Gesichtsfeld, Optik und Optiker

Das Gesichtsfeld

Es ist die Grösse des durch das Instrument erfassbaren Sehfeldes, das durch die Okularkonstruktion und duch die Gesichtsfeldblende betimmt wird. Wir unterscheiden das objektive und das subjektive Gesichtsfeld (in Grad oder m).

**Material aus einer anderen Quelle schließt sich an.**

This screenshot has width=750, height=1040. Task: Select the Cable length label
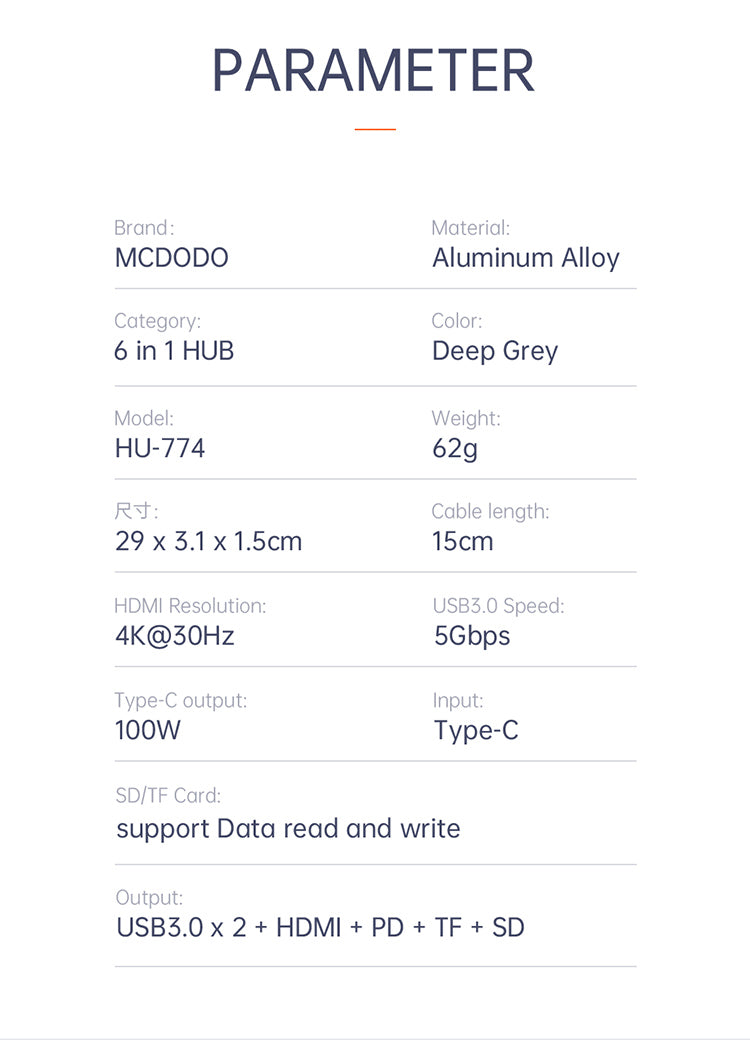click(x=490, y=512)
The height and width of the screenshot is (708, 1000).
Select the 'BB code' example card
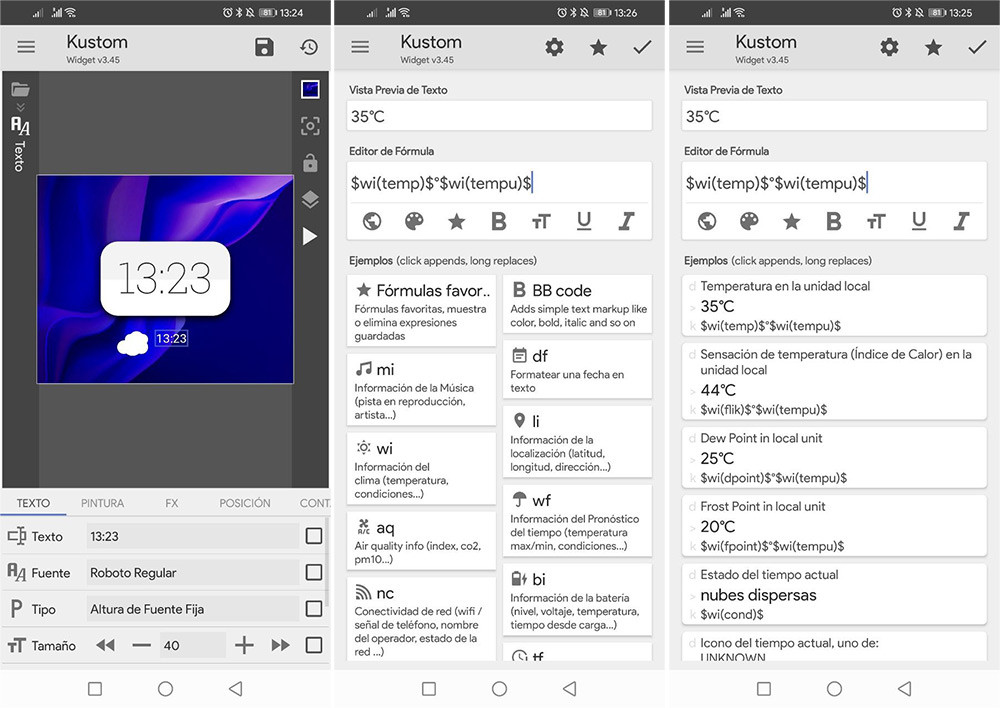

Das subjektive Gesichtsfeld ist jenes, wie es sich dem Betrachter dargebotene, durch den Feldstecher vergrösserte Gesichtsfeld.
Ein Okular kann ( nach DIN ) als Weitwinkel gelten, wenn das subjektive Gesichtsfeld mindestens 60 Grad beträgt. Mit zunehmender Vergrösserung wird das objektive Gesichtsfeld kleiner, weil das subjektive gleich gross gehalten wird. Wollte man in solch einem Fall das subjektive Gesichtsfeld vergrössern, würde das Fernglas wesentlich grösser, schwerer und teurer.
In den Werbeargumenten wird mit dem Begriff des Gesichtsfeldes allerhand Missbrauch getrieben, zumal dort Weit - und Superweitwinkel angepriesen werden ohne jedoch die entsprechenden Kriterien zu erfüllen. Schliesslich ist nicht der nominelle Beobachtungswinkel, also die theoretisch durch das Glas überschaubare Fläche entscheidend, sondern vielmehr die Bildqualität, die über die gesamte Fläche des Gesichtsfeldes - die ohne gravierende Einschränkungen in der Abbildungsgüte hinnehmen zu müssen - bis zum Rand hin nutzbar ist. Natürlich bedarf es dazu einer gewissen Beobachtungsgabe sowie einigen zur Prüfung geeigneten Testobjekten , wie z.B. dem Foucaulfschen Strichmarkentest.
Die Qualität der Justierung können wir durch Übervergrösserung mit Hilfe eines Zusatzfeldstechers bester Güte feststellen.
Hierbei wird das zu prüfende Glas vor den Kontrollfeldstecher gehalten, mit der Wirkung, daß 8 x 8 immerhin eine 64-fache Vergrösserung zur Verfügung steht. Wir sollten immer nur das brauchbare, d.h. das voll auskorrigierte Gesichtsfeld unter den verschiedenen Typen vergleichen. Dies ist jeweils von der Objektiv - und Okular Korrektion abhängig.